» **ENTRIES PROVIDED**:
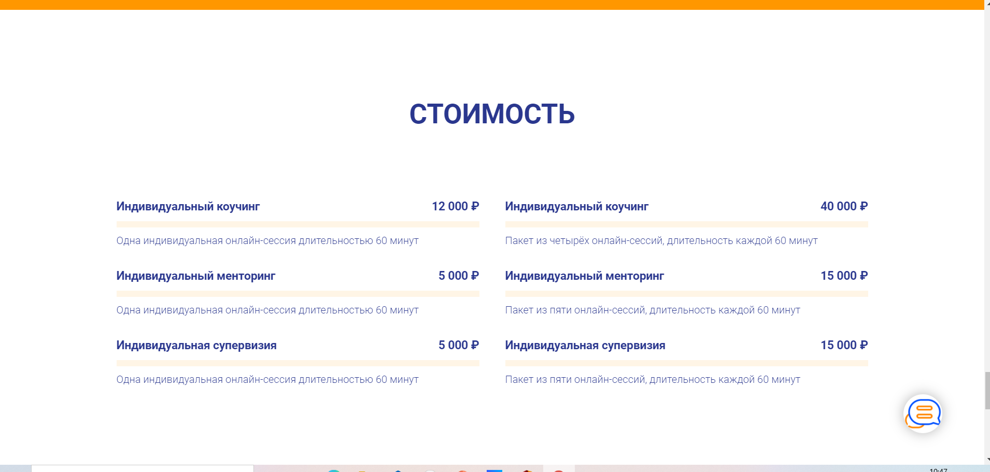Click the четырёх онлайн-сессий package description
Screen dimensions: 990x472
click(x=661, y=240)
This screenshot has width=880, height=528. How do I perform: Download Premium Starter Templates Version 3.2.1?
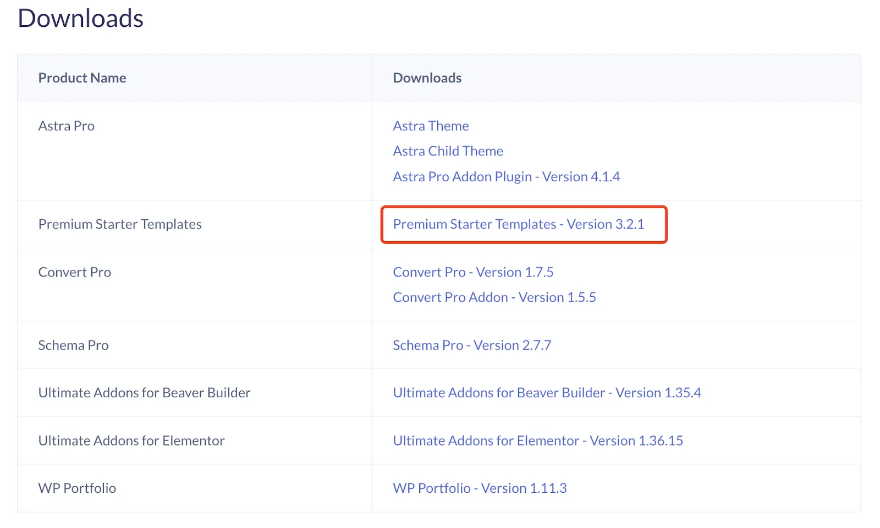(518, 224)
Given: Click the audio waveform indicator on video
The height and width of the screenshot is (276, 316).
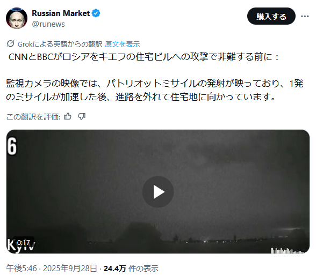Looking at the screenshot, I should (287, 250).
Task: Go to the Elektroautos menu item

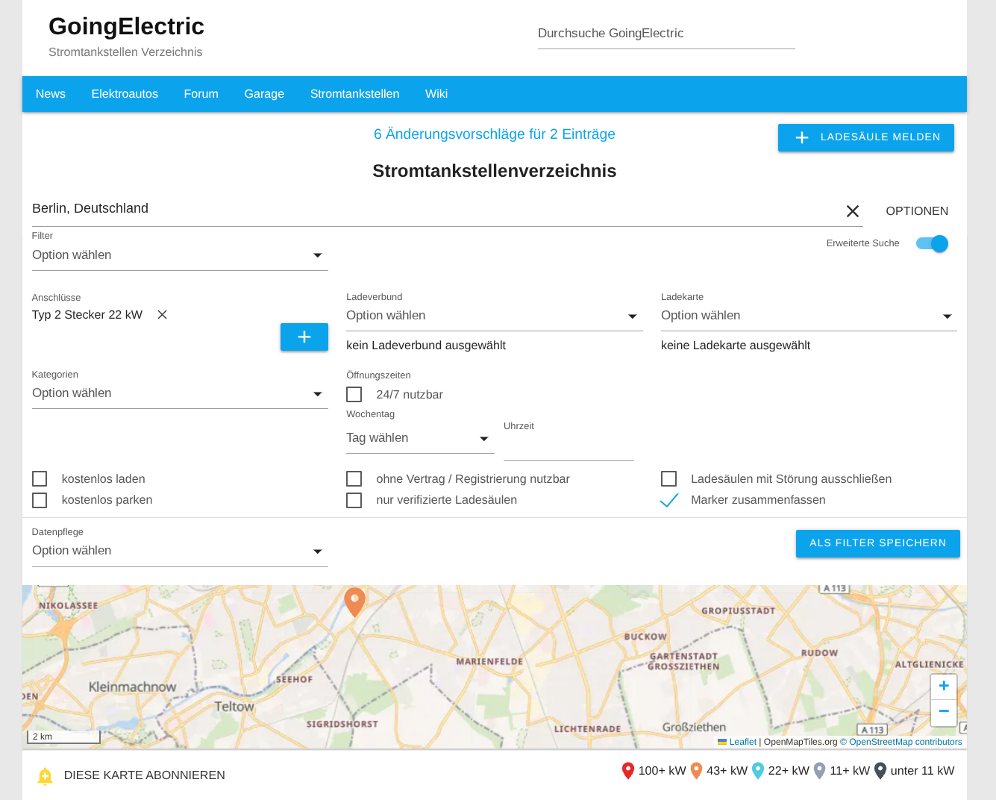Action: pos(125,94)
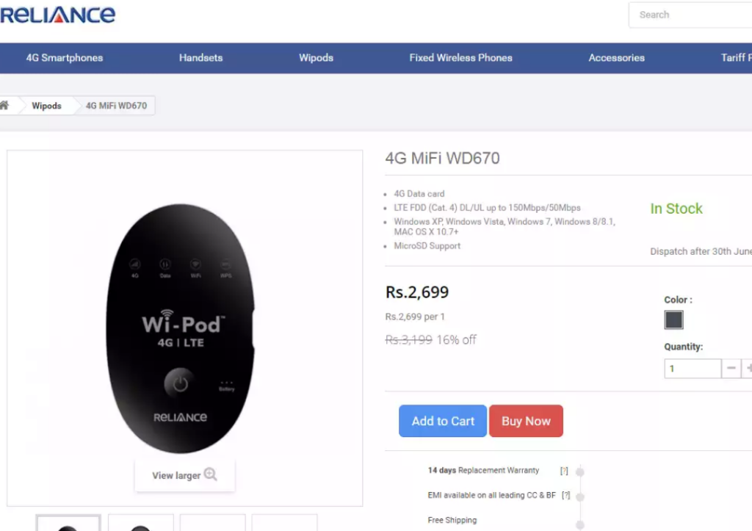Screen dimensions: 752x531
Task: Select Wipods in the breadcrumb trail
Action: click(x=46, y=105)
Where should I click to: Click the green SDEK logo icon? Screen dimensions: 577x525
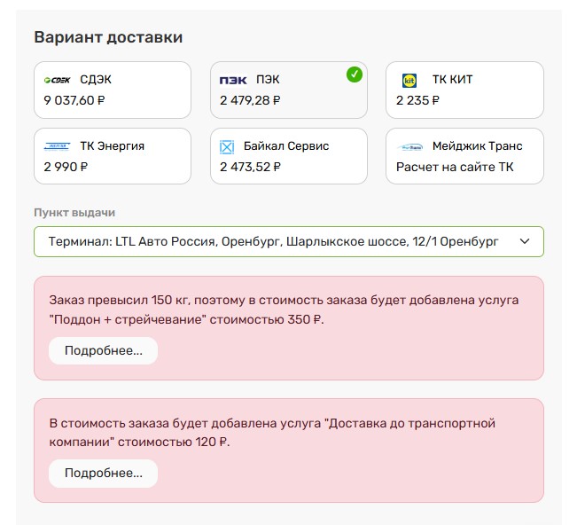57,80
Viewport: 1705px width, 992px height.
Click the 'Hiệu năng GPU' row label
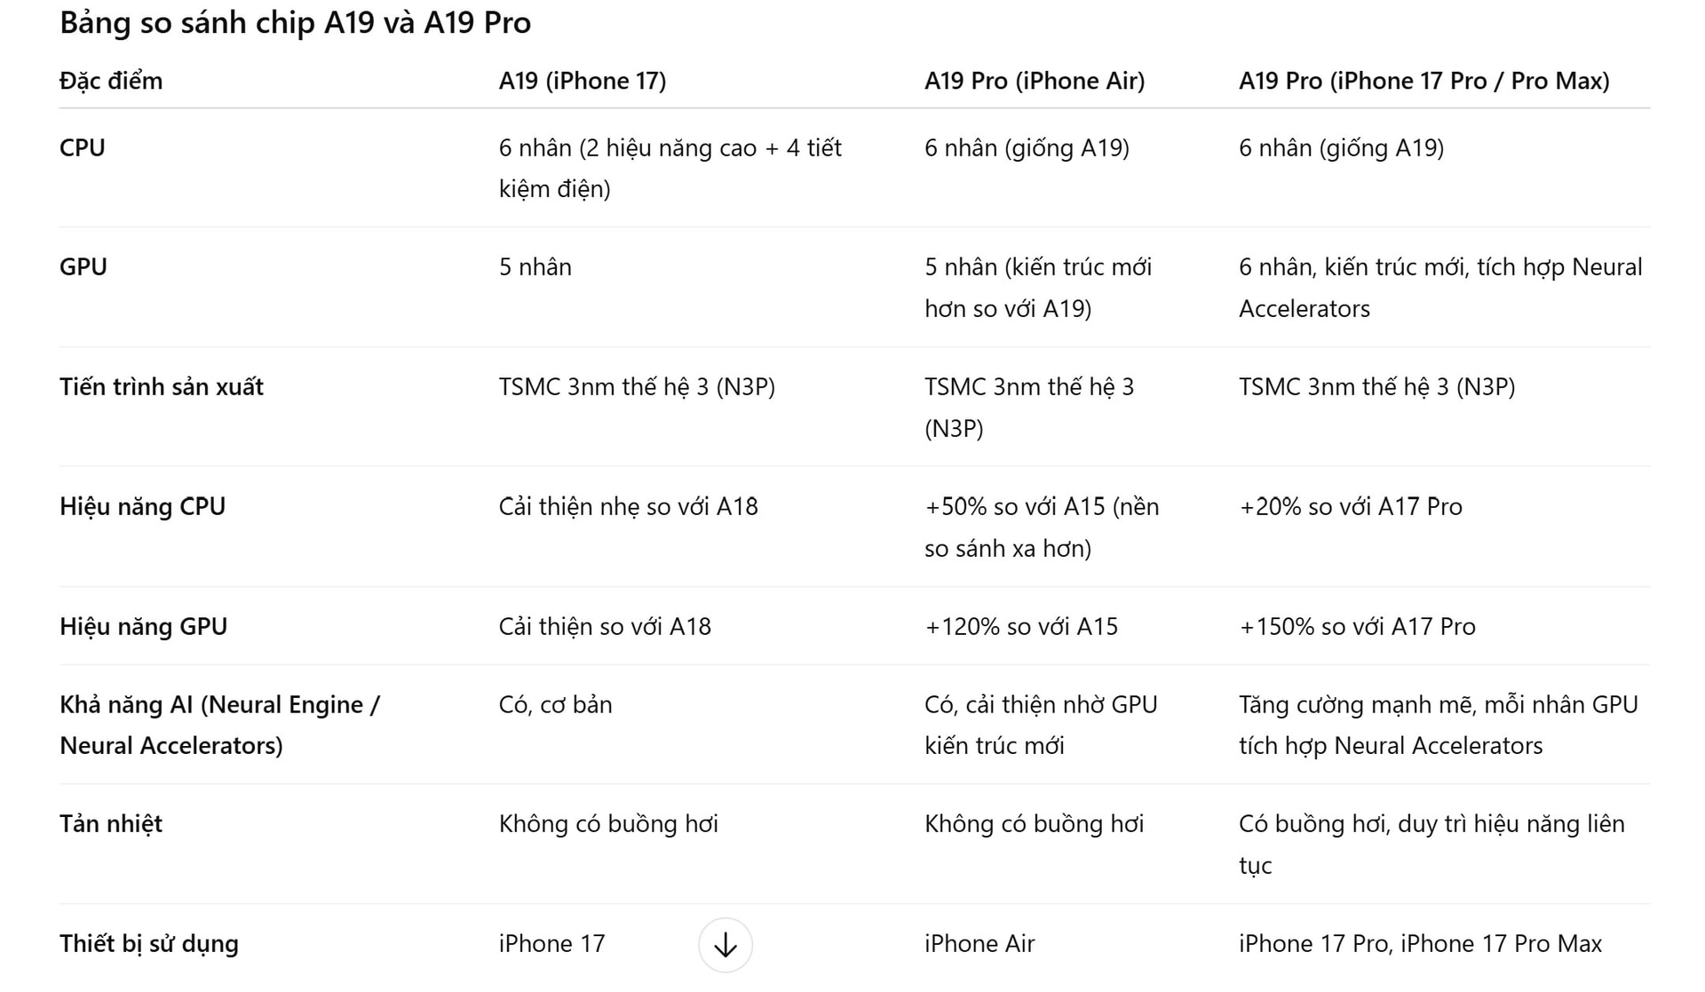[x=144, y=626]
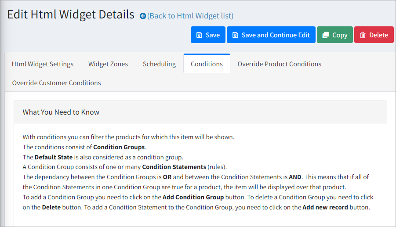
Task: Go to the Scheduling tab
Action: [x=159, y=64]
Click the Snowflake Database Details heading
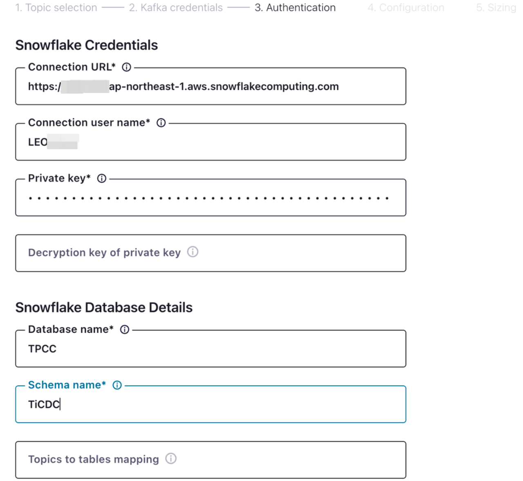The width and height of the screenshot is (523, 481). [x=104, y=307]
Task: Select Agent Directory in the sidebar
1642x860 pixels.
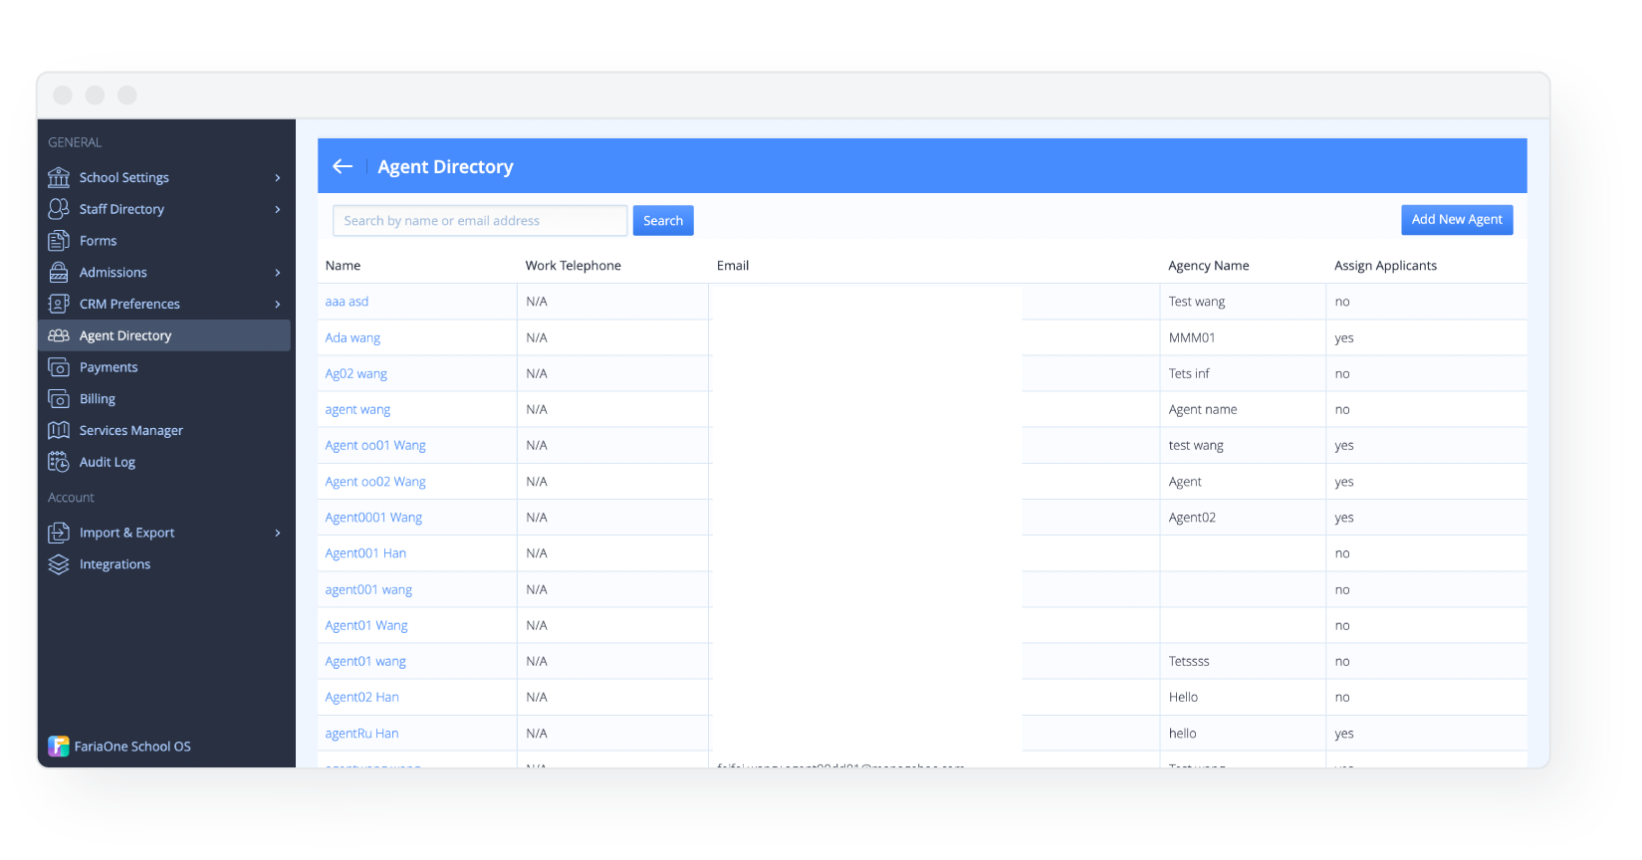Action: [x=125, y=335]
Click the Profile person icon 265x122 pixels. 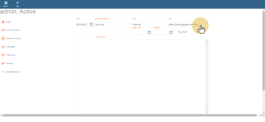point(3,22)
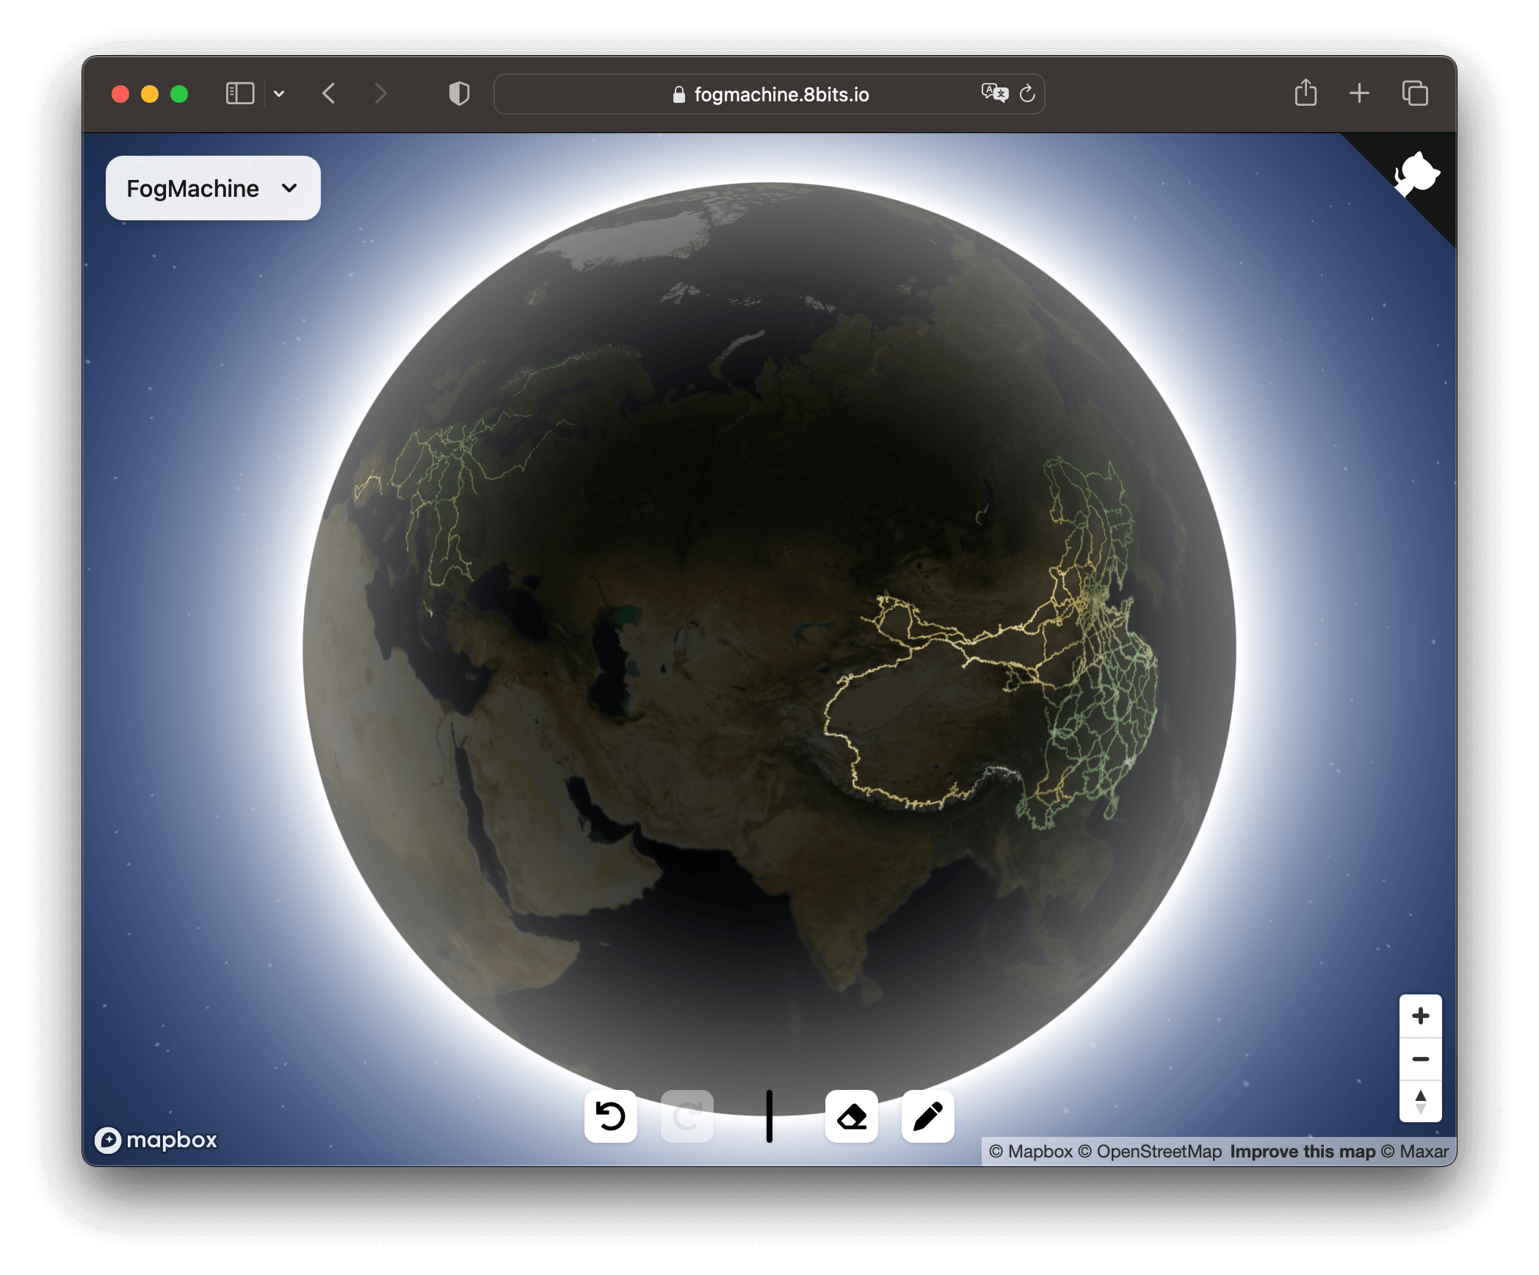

» **GIVEN REQUEST**:
Copy the stretch of records from the line containing "Given: Click the" through the line containing "Action: click(x=46, y=105)", both included, word for word. Omit the pictures.

» **TASK ANSWER**:
Given: Click the audio waveform indicator on video
The height and width of the screenshot is (276, 316).
Looking at the screenshot, I should (287, 250).
Task: Go to the Elektroautos menu item

Action: pos(125,94)
Screen dimensions: 752x531
Task: Select Wipods in the breadcrumb trail
Action: click(x=46, y=105)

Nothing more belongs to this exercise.